My Facebook page flooded today with stories about yet another retailer closing. This time it wasn’t an electronics store or a clothing store, this time it was a photography store. Blacks photography is closing; the popular retail store that could be found in nearly every mall. A place where, growing up, I brought rolls of film containing 24 horribly composed images of sleepovers with my girlfriends or “documenting” recess for that day. A place where mom could purchase a not-too-shabby point and shoot camera or a place where a young adult could purchase a sweet frame for their mom for mothers day. Blacks changed as the times changed and eventually loaded the front of their stores with computers for you to bring in your memory cards, USB sticks and CDs so you could print a few dozen of the several-thousand images you took that past weekend. Blacks did it’s best to keep up with the changing world of photography – but even it’s best wasn’t enough.
I’ve written about what brides do with their wedding photos in the past – and the results aren’t pretty. The vast majority of newlyweds end up making a few photos their Facebook profile picture and tossing a USB of memories into a drawer; perhaps to be looked at on an anniversary or even on less-happy occasions after a loved one passes. So few people actually look at their wedding photos.
Many couples have intentions to print photos at a do-it-yourself lab like Blacks; they are adamant during consultations that they want absolutely no printed media in their package. But what does the closure of a popular chain like Blacks tell you?
Regardless of their intentions, there still aren’t enough people printing their photos; whether it’s a series of 4×6 images or a complete album.
I’ve started to wonder, now, what will happen to the do-it-yourself print world? Blacks was one of the bigger and more well-known DIY printing options yet it’s still closing it’s doors.

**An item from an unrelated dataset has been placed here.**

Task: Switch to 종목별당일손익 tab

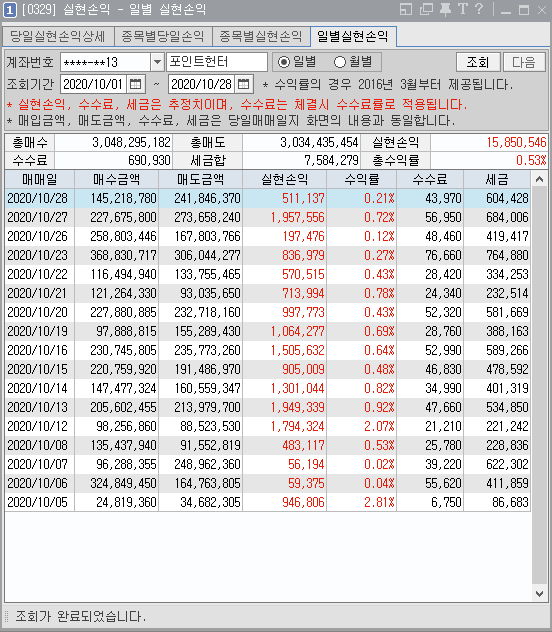Action: [x=163, y=36]
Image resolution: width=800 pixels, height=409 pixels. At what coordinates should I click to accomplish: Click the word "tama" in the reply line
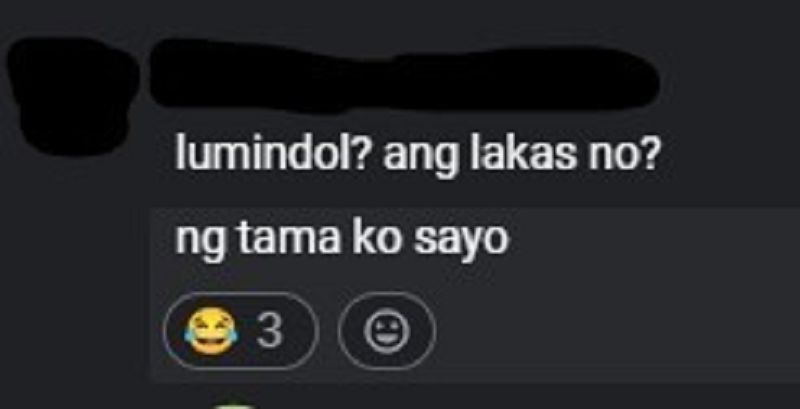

Part of me worries that sooner or later there will be only 1 or 2 major locations left to print and that they can charge whatever they want and produce whatever quality they want – where else will people turn if all others have gone the way of Blacks?
Granted, that’s an overly pessimistic view but one that I truly fear will happen.
So let’s take this opportunity to wish Blacks a farewell and reflect back on how each and every one of us who has a memory card full of pictures left un-printed has contributed to happening.
I love technology, don’t get me wrong. I fully embrace technology for all that it’s worth; but I also understand that there is a time and a place for technology as well as a time and place for a tangible product like a print. CDs can get scratched, USBs can become corrupt or worst of all – the technology used to deliver your media can become outdated. If I were to give you a floppy disk containing your grandmothers wedding photos and asked you to load it onto your iPhone for viewing, you may very well commit me for finally going off my rocker. If I were to give you a photo – a physical photo – you could look at it today and admire it the same way your grandmother did 60 years ago. Technology is awesome, but it will never provide you the same thing as a tangible product can, please, don’t forget that.
When dealing with special events, like weddings, there are – without a doubt – advantages to having professional prints made. I understand that it can be scary to look at the price tag of some of the more luxurious items like leather-bound photo albums – especially if you’ve seen online DIY versions for cheaper than the cost of a pound of wings and a beer. When contemplating purchasing prints or albums, you shouldn’t think only about what you want now – you need to think about what you NEED in the future.
As for your every-day memories, they are special too! They are the small moments in between the big moments that tell the story of you. They deserve to be considered for print, too… that is… if you can act quickly enough to find a place that still offers such a valuable service.